§ TASK TO COMPLETE
Copy the lines running from the one that contains "Where should I click to: Click the" to the end of the entries below, exactly and with no pictures.
*** INPUT MATERIAL Section Begins ***
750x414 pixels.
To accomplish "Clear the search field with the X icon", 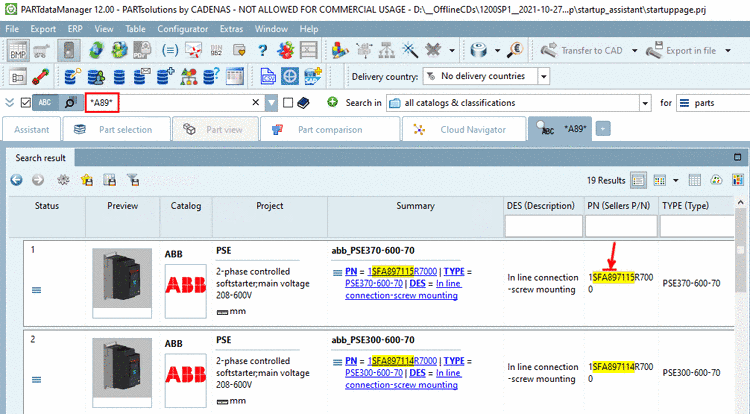I will pos(255,102).
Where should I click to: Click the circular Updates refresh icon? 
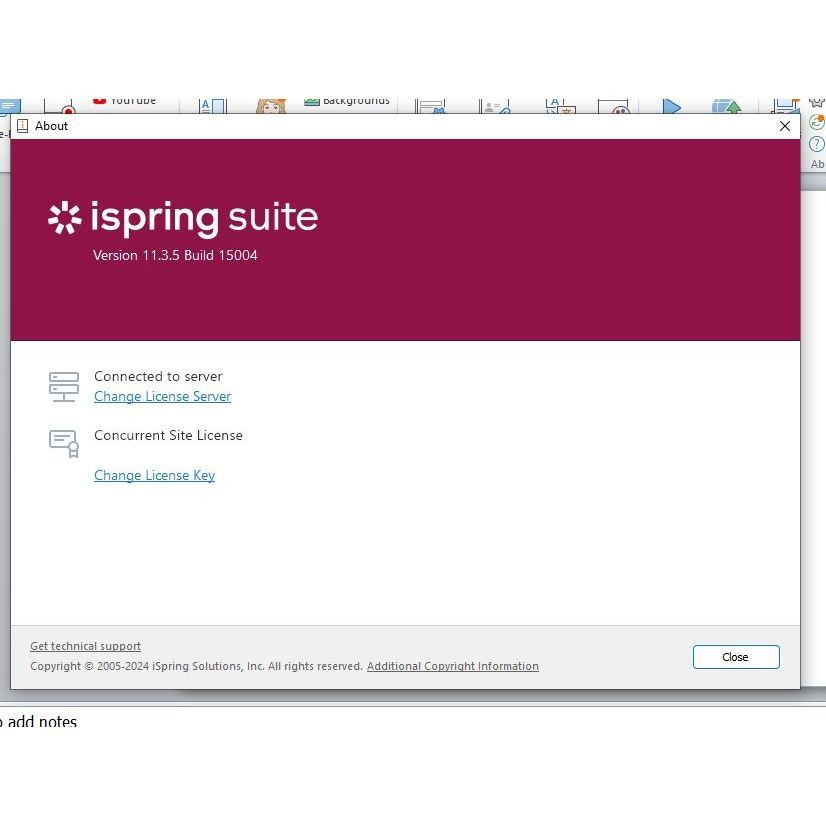click(817, 122)
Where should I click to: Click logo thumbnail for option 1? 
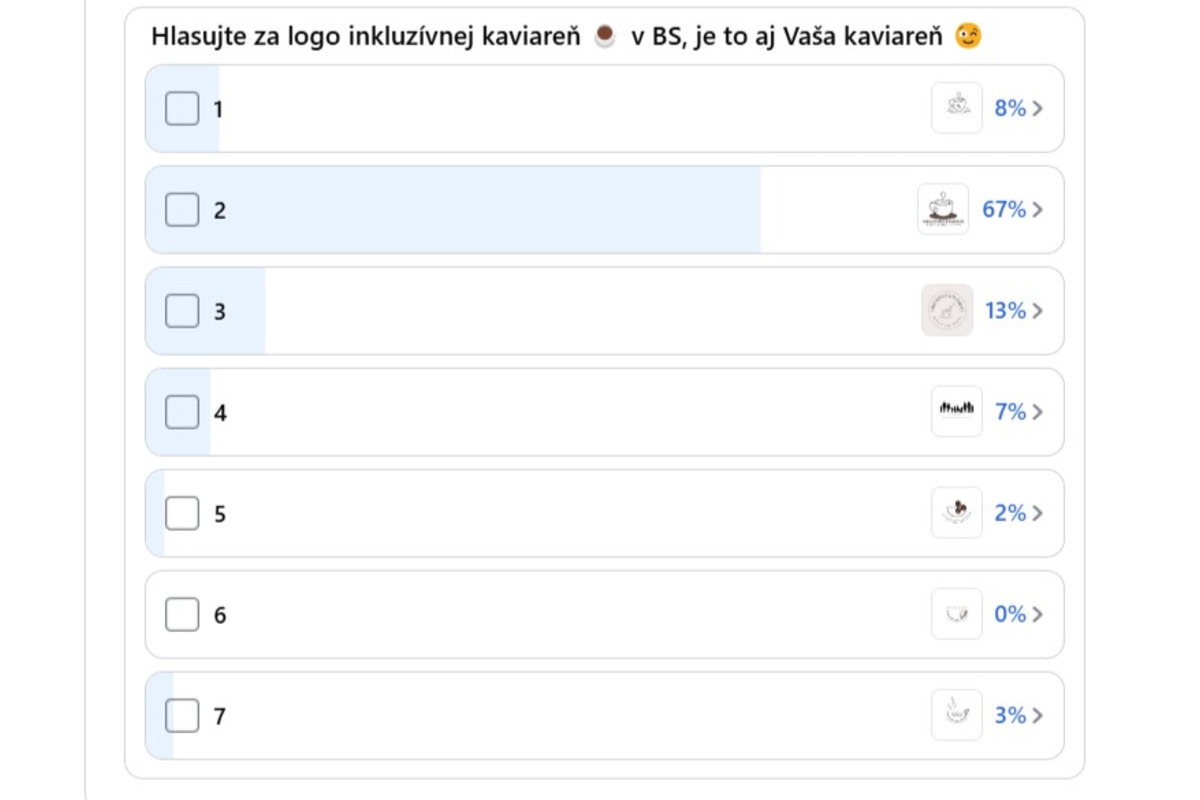(956, 108)
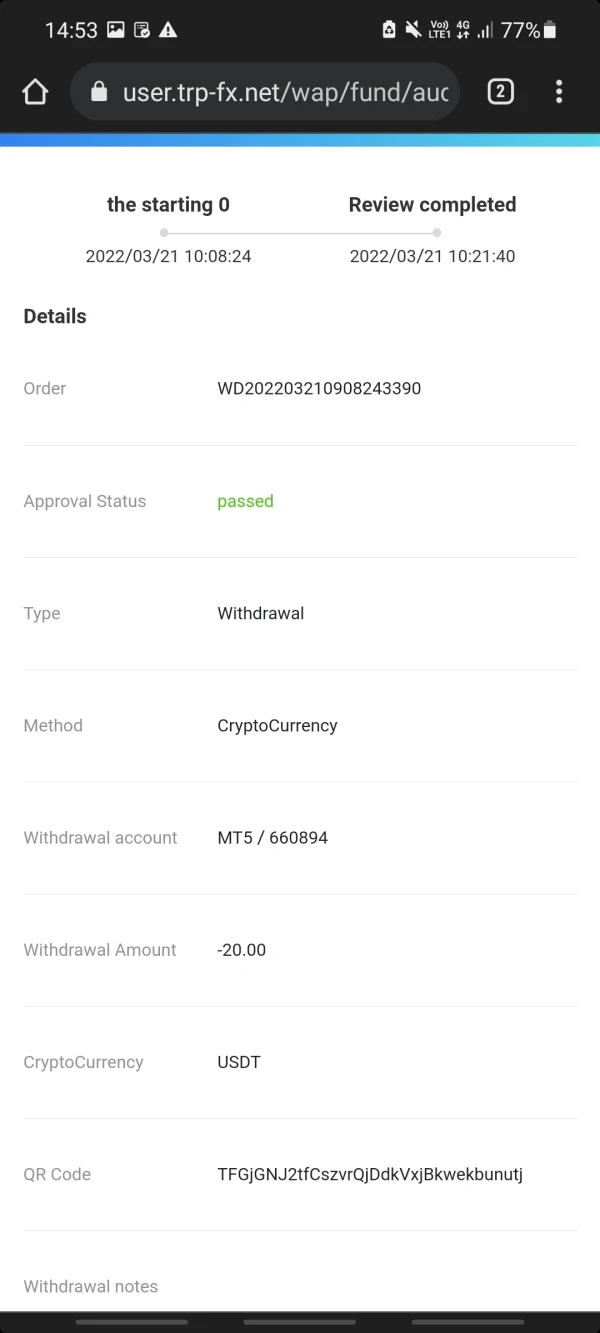Tap the signal strength bars icon
Image resolution: width=600 pixels, height=1333 pixels.
[x=485, y=30]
*** INPUT MATERIAL Section Ends ***
§ OUTPUT FOR THIS TASK
Where should I click to: Click the circular Updates refresh icon? 
click(817, 122)
Where should I click to: Click logo thumbnail for option 1? 
(956, 108)
Tap the signal strength bars icon
Image resolution: width=600 pixels, height=1333 pixels.
[x=485, y=30]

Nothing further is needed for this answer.